Carroll Morgan

Personal information
- Nationality: Canadian
- Born: Carroll Morgan October 3, 1947 Antigonish, Nova Scotia, Canada
- Died: June 20, 2018 Halifax, Nova Scotia, Canada
- Height: 6 ft 1 in (185 cm)
- Weight: Heavyweight

Boxing career

= Carroll Morgan (boxer) =

Canadian boxer (1947–2018)

Carroll Morgan (October 3, 1947 – June 20, 2018) was a Canadian heavyweight boxer who represented his native country at the 1972 Summer Olympics in Munich, West Germany. There he was defeated in the quarterfinals by Sweden's eventual bronze medalist Hasse Thomsén.

==Early life and education==
Carroll Morgan was born on October 3, 1947, in Antigonish, Nova Scotia, Canada. He grew up in Whiteside, Nova Scotia. He was one of seven children, with five brothers and a sister.

He enrolled at St. Francis Xavier University in Antigonish and worked towards his Bachelor of Arts degree. Morgan became a walk-on with the St. Francis Xavier X-Men football team and contributed to their 1966 Vanier Cup debut.

==Amateur boxing career==
While in university, he began working out with his roommate Rocky MacDougall, the future Canadian featherweight champion, who introduced him to boxing in 1968. Morgan started training under coach John Cechetto in Sydney, Nova Scotia.

With only two fights, he made the national team and competed at the 1971 Canada Winter Games in Saskatoon, where he lost a split decision to heavyweight Jack Meda. That fall, he joined the Canadian national team's European tour, scoring knockouts in Sweden and the Netherlands before dropping a split decision in Norway. His heavy training for the Olympics began in December 1971.

Morgan secured the 1972 Maritime amateur heavyweight title in Sydney with a first-round knockout, which sent him to the Eastern Canadian Olympic trials in Sept-Îles, Quebec.

At the Canadian National Championships held at the Saskatoon Arena in May 1972, he captured the title in the heavyweight division. The 24-year-old was named the "outstanding fighter" of the championships. Following the national championships, he was selected for the national Olympic team.

His most notable success came in 1972, when he represented Canada at the 1972 Summer Olympics in Munich. He was within one victory of capturing a bronze medal in the heavyweight division.

===1972 Summer Olympics results===
Below are the results of Carroll Morgan, a Canadian heavyweight boxer who competed at the 1972 Munich Olympics:

- Round of 16: defeated Fatai Ayinla (Nigeria) by decision, 3-2
- Quarterfinal: lost to Hasse Thomsén (Sweden) by third-round knockout

Following the Munich Olympics, he enrolled at Saint Mary’s University to earn a Bachelor of Education. He also played as a defensive end on the Saint Mary's Huskies football team, which won the conference but lost in the national semifinals.

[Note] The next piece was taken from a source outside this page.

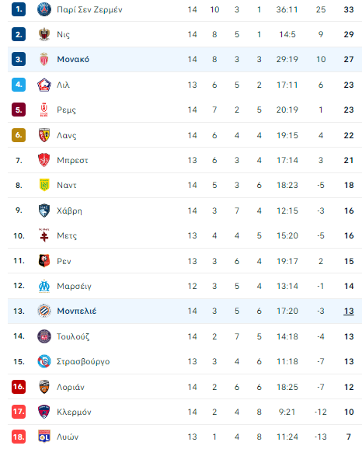
Task: Open the Μονακό team link
Action: coord(73,59)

By 1973, he began training under Tom McCluskey. Morgan scored a unanimous decision win over 1973 New York Golden Gloves champion Kevin Isaac on April 9, 1973.

In three years, he fought fourteen fights and won ten, including seven by knockout. That year, he was given both the provincial title and the Maritime amateur crown in Saint John, each by default when no opponents were available.

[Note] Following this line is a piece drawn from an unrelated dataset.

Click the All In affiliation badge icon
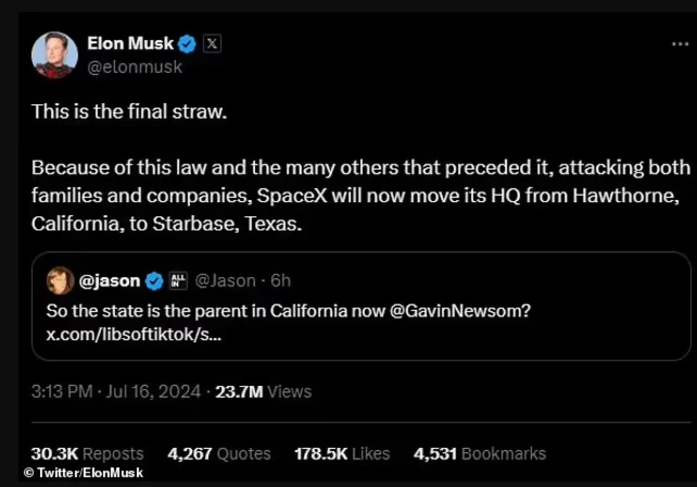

He successfully defended his heavyweight title at the CABA Canadian National Championships in Charlottetown on May 25, 1973. Advancing to the North American amateur boxing championships, he competed at Uniondale's Nassau Coliseum on May 28, 1973. He emerged as the North American heavyweight champion with a first round knockout.

===1974 Commonwealth Games===
Out of 140 athletes picked to represent Canada at the 1974 British Commonwealth Games in Christchurch, New Zealand, he was the sole Atlantic-Canadian. Holding Canadian and North American amateur heavyweight titles, he competed as one of six members of the Canadian Commonwealth Games boxing team coached by Harold Mann.

In 1988, a torn muscle suffered in sparring forced Morgan to retire from boxing, though he continued coaching both boxing and football. Following his retirement from boxing, he pursued a 20-year career as a schoolteacher.

==Death==
On June 20, 2018, Morgan died of a heart attack at his home in the Clayton Park area of Halifax. He was 70.

==Legacy==
His boxing career brought him seven provincial, four Atlantic, and three Canadian championships. No Canadian opponent ever beat Morgan.

In 1990, Carrol Morgan was inducted into the Canadian Boxing Hall of Fame. He was inducted twice into the Nova Scotia Sport Hall of Fame, in 1994 alongside his teammates from the 1966 X-Men football club of St. Francis Xavier University in Antigonish, Nova Scotia, and in 2008 as an amateur boxer. He was inducted into the Cape Breton Sport Hall of Fame on June 1, 2018. Carroll Morgan Park in Timberlea, Nova Scotia, was named after the boxer in September 2025.